The Deputy Education Minister in charge of pre-tertiary education, Yaw Adutwum, has once again explained the government’s stance of not halting the education calendar.

Dr Adutwum was speaking on Asaase Radio’s Friday-night current affairs programme, Town Hall Talk.

“When the president said that schools must reopen, he was very aware that some students may test positive due to the incubation period of the virus,” the deputy minister said.

There have been growing calls from the general public for the Education Service to close junior and senior high schools because of the rising number of COVID-19 cases recorded at some basic schools.
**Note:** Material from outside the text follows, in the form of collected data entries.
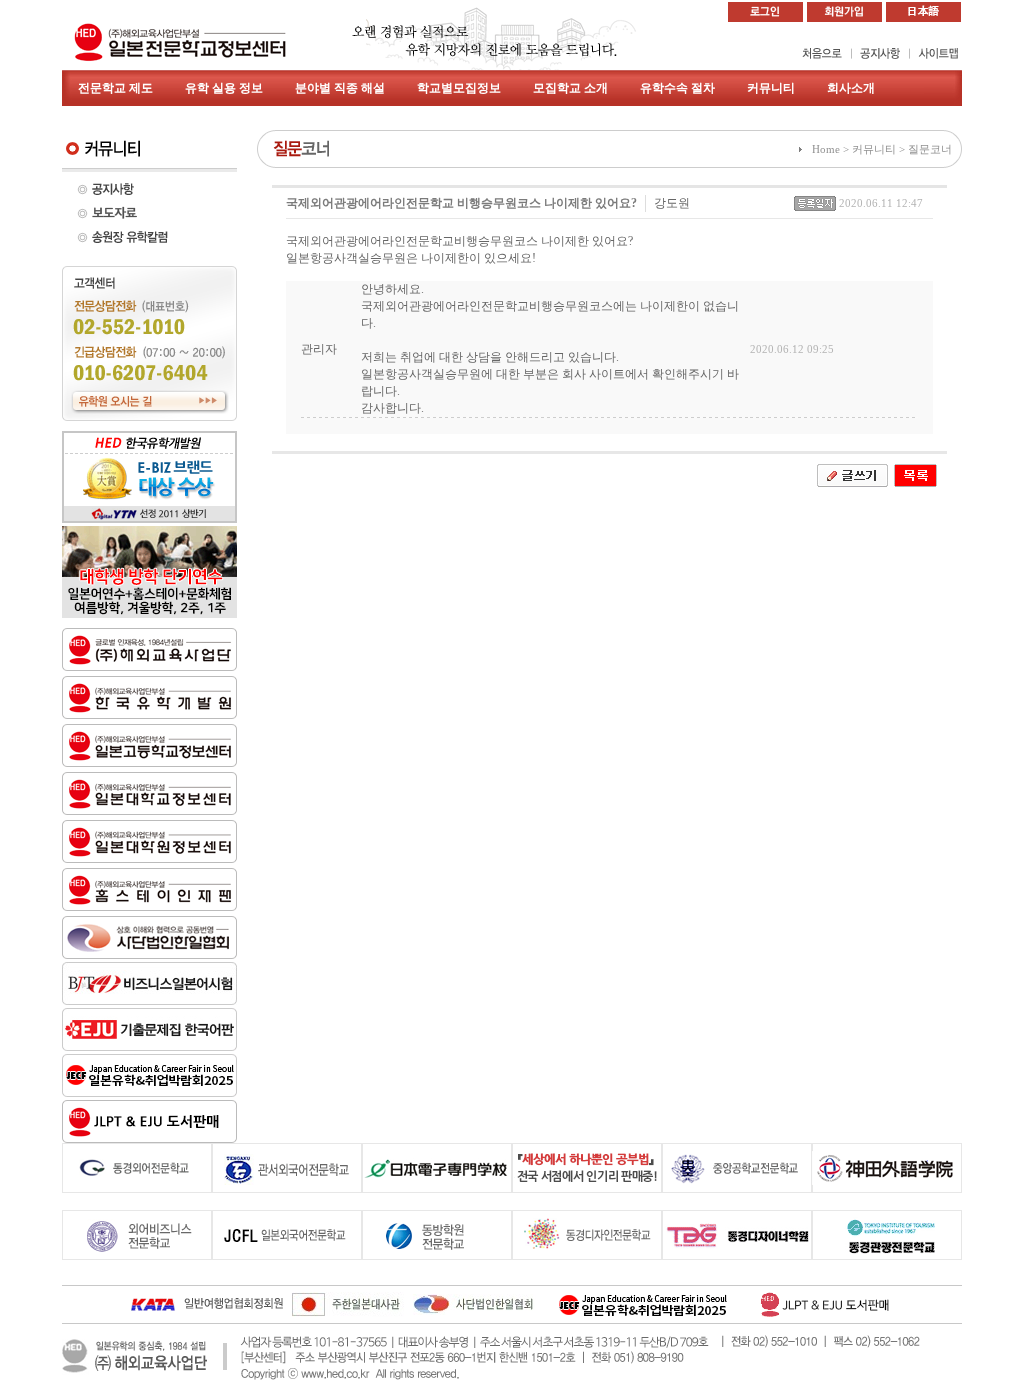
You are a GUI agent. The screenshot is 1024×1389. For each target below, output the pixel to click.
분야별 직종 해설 (340, 88)
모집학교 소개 (570, 88)
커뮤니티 (771, 88)
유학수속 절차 (677, 88)
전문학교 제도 (115, 88)
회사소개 (851, 88)
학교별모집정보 (459, 88)
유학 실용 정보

Schools reopened last month to final-year JHS and SHS students, together with the gold-track JHS2 cohort.

“We understand the frustrations of parents,” said Dr Adutwum, “but would want to assure them that the government will do everything possible to ensure the safety of all students in the country.”

Copy cat

He argued that although other countries such as Nigeria and Kenya have reversed their decisions to resume school activities, that is not enough reason for Ghana to do the same thing.

“Every country is looking at the best practice it can implement to avoid higher incidence of the disease, knowing that when the students return to school, the responsibility is on us to protect them,” Dr Adutwum said.

The Information Minister, Kojo Oppong Nkrumah, also announced on Thursday that the government has ordered a COVID 19 subcommittee to ensure that safety protocols are adhered to at the various senior high schools. Among other things, the committee is to ensure that schools adhere strictly to the guidelines on COVID safety.

Addressing the press as he gave the Ministry of Information’s twice-weekly update on the COVID 19 case count, Oppong Nkrumah encouraged parents to channel their grievances to the COVID-19 call centres, rather than rushing to schools to withdraw their wards.